ECLI:NL:GHAMS:2003:AO1035
Gerechtshof Amsterdam
- Eerste aanleg - enkelvoudig
- mr. Van de Merwe
- mr. Van Rijn
- Rechtspraak.nl
Aftrekbaarheid van uitgaven voor levensonderhoud van kinderen in het belastingrecht
In deze zaak heeft het Gerechtshof Amsterdam op 8 december 2003 uitspraak gedaan in een belastingkwestie waarbij belanghebbende, geboren in 1954, in beroep ging tegen een uitspraak van de inspecteur van de Belastingdienst. Het beroep was gericht tegen de handhaving van een aanslag in de inkomstenbelasting/premie volksverzekeringen voor het jaar 2000, waarbij de inspecteur de aftrek voor buitengewone lasten ter zake van uitgaven tot voorziening in het levensonderhoud van de kinderen van belanghebbende had gecorrigeerd.
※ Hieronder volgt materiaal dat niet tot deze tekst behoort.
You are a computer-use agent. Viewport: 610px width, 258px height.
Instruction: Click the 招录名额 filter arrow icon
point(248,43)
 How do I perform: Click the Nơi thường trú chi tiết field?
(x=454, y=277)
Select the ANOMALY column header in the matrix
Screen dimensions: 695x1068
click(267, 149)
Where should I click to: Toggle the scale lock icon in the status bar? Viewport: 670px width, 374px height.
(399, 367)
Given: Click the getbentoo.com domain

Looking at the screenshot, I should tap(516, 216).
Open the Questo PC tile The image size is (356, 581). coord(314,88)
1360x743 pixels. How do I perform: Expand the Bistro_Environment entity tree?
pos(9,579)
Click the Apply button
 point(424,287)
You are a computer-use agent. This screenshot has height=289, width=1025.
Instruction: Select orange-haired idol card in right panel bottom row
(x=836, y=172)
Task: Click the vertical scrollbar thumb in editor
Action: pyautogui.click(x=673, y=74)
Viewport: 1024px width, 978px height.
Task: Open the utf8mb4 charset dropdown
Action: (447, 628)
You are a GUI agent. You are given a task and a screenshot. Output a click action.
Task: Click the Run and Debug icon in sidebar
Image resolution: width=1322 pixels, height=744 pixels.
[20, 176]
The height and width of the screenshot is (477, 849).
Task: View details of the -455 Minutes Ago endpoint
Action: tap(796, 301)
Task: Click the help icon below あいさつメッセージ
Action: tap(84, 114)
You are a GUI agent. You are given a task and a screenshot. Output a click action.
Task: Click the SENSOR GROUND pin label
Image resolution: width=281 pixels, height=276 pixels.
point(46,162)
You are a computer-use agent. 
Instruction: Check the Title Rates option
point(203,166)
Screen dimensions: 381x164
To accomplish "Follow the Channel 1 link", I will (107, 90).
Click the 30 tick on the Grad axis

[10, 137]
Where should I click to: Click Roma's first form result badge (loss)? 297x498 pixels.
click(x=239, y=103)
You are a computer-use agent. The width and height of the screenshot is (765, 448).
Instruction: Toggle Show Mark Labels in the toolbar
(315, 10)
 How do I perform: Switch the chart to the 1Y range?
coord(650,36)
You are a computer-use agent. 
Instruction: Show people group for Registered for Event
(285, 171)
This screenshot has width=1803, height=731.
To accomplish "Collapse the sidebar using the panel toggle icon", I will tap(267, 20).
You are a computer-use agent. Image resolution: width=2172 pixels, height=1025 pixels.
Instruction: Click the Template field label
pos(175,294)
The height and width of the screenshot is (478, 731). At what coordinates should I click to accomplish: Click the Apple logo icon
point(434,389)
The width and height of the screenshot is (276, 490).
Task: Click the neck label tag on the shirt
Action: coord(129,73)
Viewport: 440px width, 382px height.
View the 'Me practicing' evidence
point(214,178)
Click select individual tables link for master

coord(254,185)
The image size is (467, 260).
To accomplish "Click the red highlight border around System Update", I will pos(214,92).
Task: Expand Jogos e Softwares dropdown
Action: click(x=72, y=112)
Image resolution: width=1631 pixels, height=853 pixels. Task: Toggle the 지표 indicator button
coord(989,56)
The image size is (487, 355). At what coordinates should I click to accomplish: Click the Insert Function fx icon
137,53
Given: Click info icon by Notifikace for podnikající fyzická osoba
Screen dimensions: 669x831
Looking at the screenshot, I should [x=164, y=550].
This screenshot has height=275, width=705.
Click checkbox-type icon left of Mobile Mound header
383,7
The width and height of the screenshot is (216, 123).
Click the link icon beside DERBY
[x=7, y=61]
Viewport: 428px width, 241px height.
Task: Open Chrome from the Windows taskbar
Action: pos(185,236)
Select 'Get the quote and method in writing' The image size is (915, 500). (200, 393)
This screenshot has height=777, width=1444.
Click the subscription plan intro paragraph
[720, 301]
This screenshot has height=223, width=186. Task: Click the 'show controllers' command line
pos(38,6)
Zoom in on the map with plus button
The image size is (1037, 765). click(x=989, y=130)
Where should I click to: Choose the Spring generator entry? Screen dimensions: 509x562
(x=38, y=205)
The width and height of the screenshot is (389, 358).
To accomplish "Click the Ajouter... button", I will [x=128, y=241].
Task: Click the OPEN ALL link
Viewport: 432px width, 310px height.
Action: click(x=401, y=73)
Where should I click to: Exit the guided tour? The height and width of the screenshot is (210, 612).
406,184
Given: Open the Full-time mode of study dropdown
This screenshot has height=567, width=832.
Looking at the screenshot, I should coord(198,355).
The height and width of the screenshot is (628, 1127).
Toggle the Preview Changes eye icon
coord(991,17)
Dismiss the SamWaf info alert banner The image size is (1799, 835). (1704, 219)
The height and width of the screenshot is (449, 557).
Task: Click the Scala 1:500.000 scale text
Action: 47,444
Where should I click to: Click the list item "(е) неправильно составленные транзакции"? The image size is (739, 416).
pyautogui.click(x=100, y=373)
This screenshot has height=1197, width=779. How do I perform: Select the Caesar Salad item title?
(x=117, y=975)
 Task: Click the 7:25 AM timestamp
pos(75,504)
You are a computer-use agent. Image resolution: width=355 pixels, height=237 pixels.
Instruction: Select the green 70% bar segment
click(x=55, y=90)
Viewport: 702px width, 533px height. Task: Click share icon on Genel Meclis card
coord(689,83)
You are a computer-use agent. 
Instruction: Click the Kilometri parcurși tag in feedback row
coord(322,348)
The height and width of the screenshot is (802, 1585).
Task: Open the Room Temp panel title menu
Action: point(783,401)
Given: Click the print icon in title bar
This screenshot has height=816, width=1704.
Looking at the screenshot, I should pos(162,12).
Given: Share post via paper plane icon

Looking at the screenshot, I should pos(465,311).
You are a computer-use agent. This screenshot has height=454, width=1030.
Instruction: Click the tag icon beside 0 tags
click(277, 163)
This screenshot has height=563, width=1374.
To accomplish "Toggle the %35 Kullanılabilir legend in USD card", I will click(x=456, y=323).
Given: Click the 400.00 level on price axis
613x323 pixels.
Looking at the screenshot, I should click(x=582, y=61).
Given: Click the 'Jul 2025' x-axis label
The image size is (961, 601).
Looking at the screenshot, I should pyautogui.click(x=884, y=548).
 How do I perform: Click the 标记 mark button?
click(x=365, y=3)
Belanghebbende had in zijn aangifte een aftrek toegepast voor zijn twee kinderen, die in de Dominicaanse Republiek woonden, maar de inspecteur betwistte dat hij in 2000 aan zijn onderhoudsplicht had voldaan.
Tijdens de zitting op 19 augustus 2003 heeft belanghebbende verklaard dat hij in 2000 ongeveer ƒ 3.000 had overgemaakt naar zijn kinderen, maar het Hof oordeelde dat hij niet aannemelijk had gemaakt dat deze bedragen in belangrijke mate bestemd waren voor hun levensonderhoud. Het Hof stelde vast dat de bijdrage in de kosten van het levensonderhoud per kind ten minste ƒ 56 per week moest bedragen om in aanmerking te komen voor aftrek. De inspecteur had ook betoogd dat de bijlagen die belanghebbende had overgelegd, onvoldoende bewijs boden voor zijn stellingen.
Het Hof concludeerde dat belanghebbende niet had aangetoond dat hij zijn kinderen in 2000 in belangrijke mate had onderhouden en verklaarde het beroep ongegrond. De uitspraak werd schriftelijk vastgesteld ter vervanging van de mondelinge uitspraak, en belanghebbende werd gewezen op de mogelijkheid om binnen zes weken beroep in cassatie in te stellen bij de Hoge Raad der Nederlanden.